Women Heling Others
The Women Helping Others ladies had a very special speaker at their November meeting. The group was honored to support the Central Texas Table of Grace and learn about founder Stacy Johnson’s story.
Established in 2014, Central Texas Table of Grace was formed by Ms. Johnson, a former foster child, who recognized the need for a local temporary shelter for displaced children.
Headquartered in Round Rock, the nonprofit was conceived and organized to address the social, intellectual and recreational needs of Texas’ displaced youth, and to assist in the successful transition to life in a positive environment.
The mission is accomplished by addressing the critical need of emergency housing and care for displaced children and youth through local initiatives and targeted outreach programming.
The organization is dedicated to helping each child reach his or her individual potential by encouraging wholesome habits such as perseverance, focusing on goals and personal responsibility. They demonstrate a passionate commitment to excellence.
In 2021, their mission to help foster youth expanded to include people who age out of foster care. The Grace365 Supervised Independent Living program launched and is one of only three in the Austin area. It is the only one in Round Rock.
Ms. Johnson was a foster kid, but said she tries to refrain from using that label because it has such a negative connotation.
“The first thing people say when I share that detail of my past is, ‘You turned out great for being a foster kid,’ ” she said. “I wish we could just get rid of the label altogether.”

....

* **Try it**
Copy the passage from the article above about Central Texas Table of Grace between "Established in 2014, Central" and "commitment to excellence.", inclusive, substituting "children in need" for "displaced children" wherever it occurs.

....

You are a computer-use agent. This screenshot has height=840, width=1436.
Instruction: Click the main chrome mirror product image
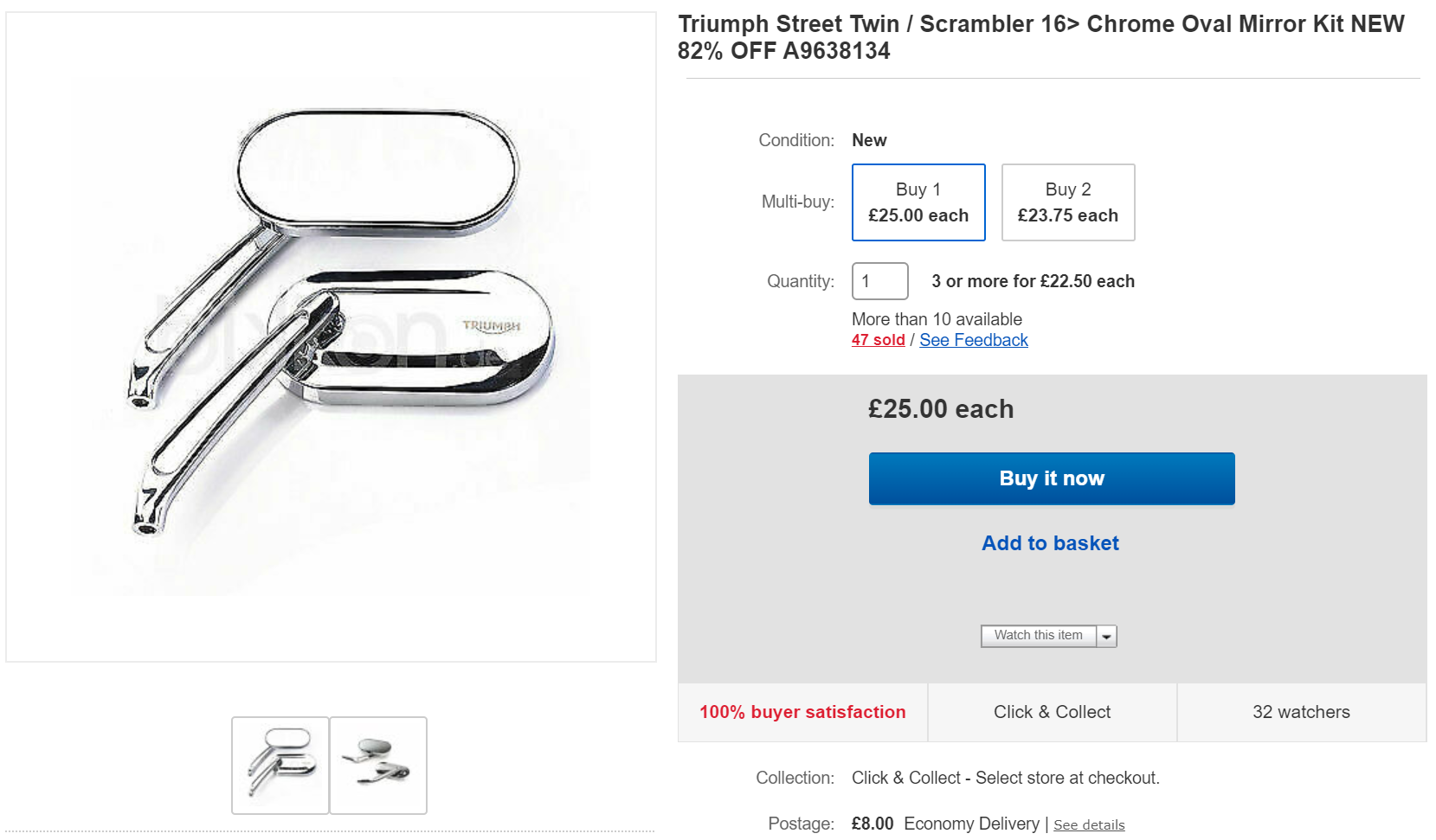pyautogui.click(x=331, y=337)
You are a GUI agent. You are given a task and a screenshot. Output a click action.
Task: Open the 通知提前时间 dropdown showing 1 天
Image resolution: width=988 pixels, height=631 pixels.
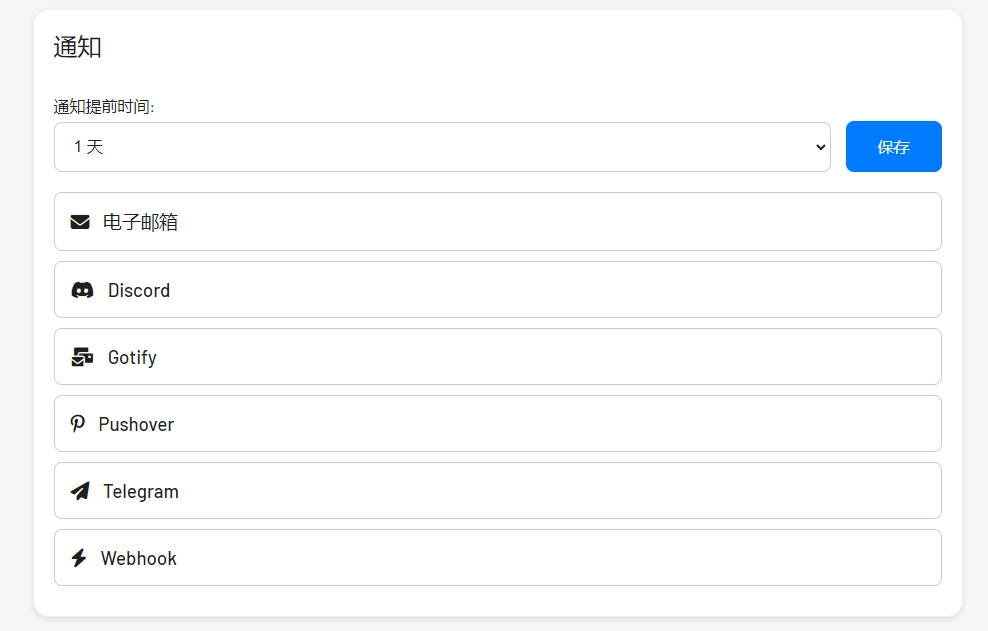click(441, 147)
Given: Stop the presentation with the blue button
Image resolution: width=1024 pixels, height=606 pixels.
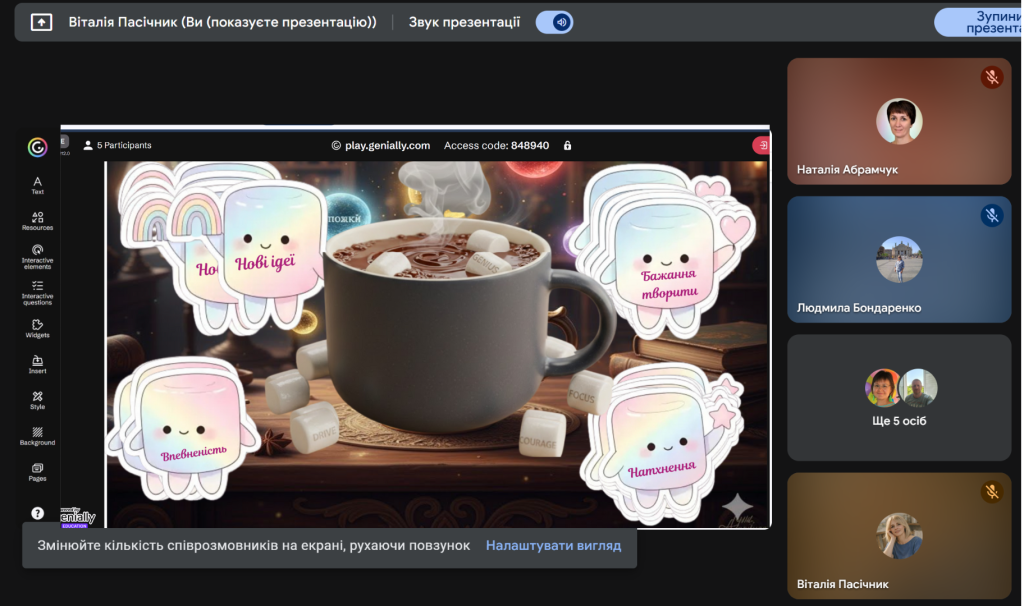Looking at the screenshot, I should tap(978, 22).
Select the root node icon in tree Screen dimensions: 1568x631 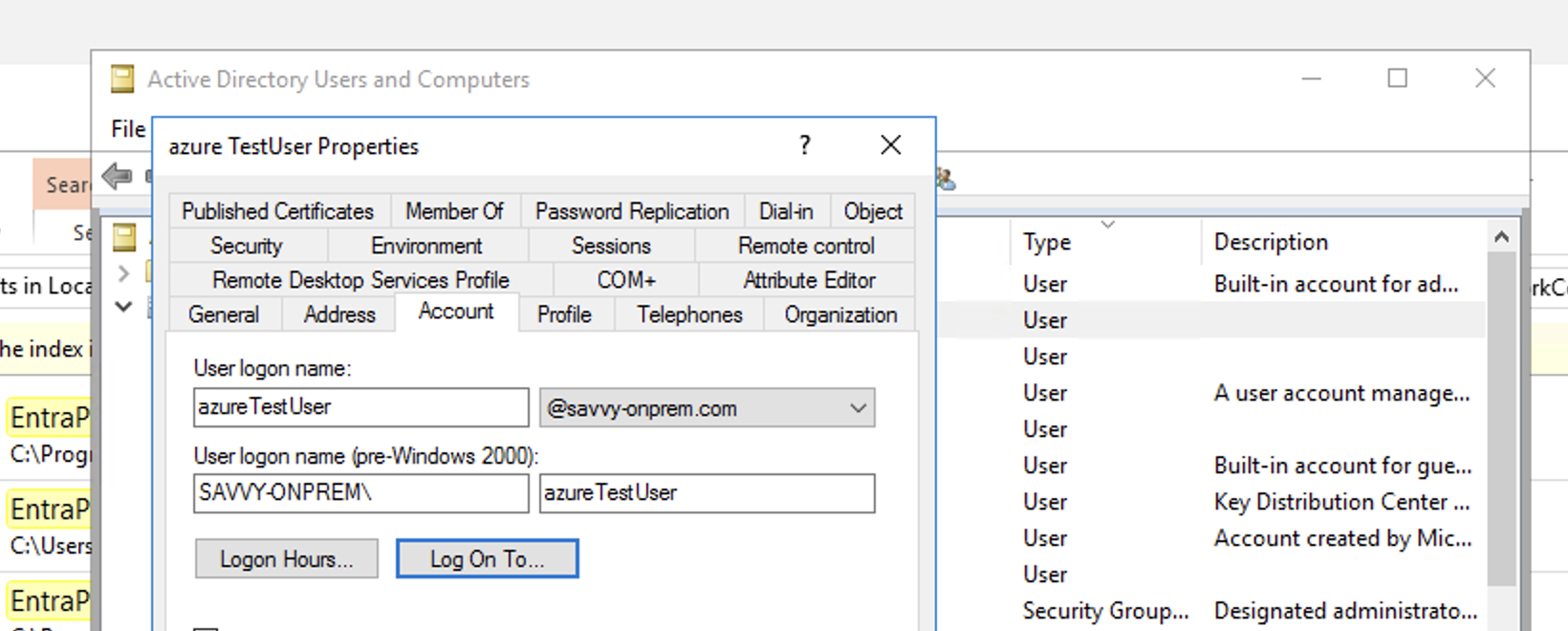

....

* **Result for this task**
Established in 2014, Central Texas Table of Grace was formed by Ms. Johnson, a former foster child, who recognized the need for a local temporary shelter for children in need.
Headquartered in Round Rock, the nonprofit was conceived and organized to address the social, intellectual and recreational needs of Texas’ displaced youth, and to assist in the successful transition to life in a positive environment.
The mission is accomplished by addressing the critical need of emergency housing and care for children in need and youth through local initiatives and targeted outreach programming.
The organization is dedicated to helping each child reach his or her individual potential by encouraging wholesome habits such as perseverance, focusing on goals and personal responsibility. They demonstrate a passionate commitment to excellence.